(CN) - The Supreme Court on Monday said it would review the employment discrimination class action against Wal-Mart, which threatens to cost the world's largest private employer billions in damages.
The 9th Circuit ruled 6-5 in April to send the case to trial, but the high court took up one of Wal-Mart's arguments for an appeal: whether a class action is an appropriate forum for individual employees' claims.
Six women sued the Bentonville, Ark.-based company in San Francisco Federal Court in 2001, claiming they received less pay and fewer promotions than men in comparable positions.
A federal judge ruled that the class should encompass "all women employed by Wal-Mart at any time after Dec. 26, 1998," across the company's 3,400 stores.

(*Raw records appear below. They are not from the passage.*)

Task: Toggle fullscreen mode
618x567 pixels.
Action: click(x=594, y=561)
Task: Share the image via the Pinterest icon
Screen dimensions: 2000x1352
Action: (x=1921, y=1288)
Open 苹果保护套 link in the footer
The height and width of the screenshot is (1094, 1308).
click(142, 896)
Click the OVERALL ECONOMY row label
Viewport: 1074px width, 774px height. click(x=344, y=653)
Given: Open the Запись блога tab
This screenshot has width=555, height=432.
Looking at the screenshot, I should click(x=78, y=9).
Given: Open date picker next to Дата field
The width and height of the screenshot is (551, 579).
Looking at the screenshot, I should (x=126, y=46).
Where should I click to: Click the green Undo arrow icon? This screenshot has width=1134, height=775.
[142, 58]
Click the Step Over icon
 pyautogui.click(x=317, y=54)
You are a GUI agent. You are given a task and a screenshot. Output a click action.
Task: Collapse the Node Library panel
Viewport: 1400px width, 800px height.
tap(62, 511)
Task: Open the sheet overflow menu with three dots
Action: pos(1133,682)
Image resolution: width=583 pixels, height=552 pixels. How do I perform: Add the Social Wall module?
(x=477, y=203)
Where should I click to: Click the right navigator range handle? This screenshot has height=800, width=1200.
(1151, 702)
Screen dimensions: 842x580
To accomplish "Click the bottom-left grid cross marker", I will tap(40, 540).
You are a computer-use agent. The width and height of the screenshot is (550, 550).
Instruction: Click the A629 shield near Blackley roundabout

Wal-Mart argued that the proposed class - an estimated 1.5 million women - is too big to fight, and that employees should file individual lawsuits.
One circuit judge who affirmed the case wrote in April that "mere size does not render a case unmanageable."
In a dissenting opinion from the April decision, Judge Sandra Ikuta wrote: "No court has ever certified a class like this one, until now. And with good reason. In this case, six women who have worked in thirteen of Wal-Mart's 3,400 stores seek to represent every woman who has worked in those stores over the course of the last decade - a class estimated in 2001 to include more than 1.5 million women."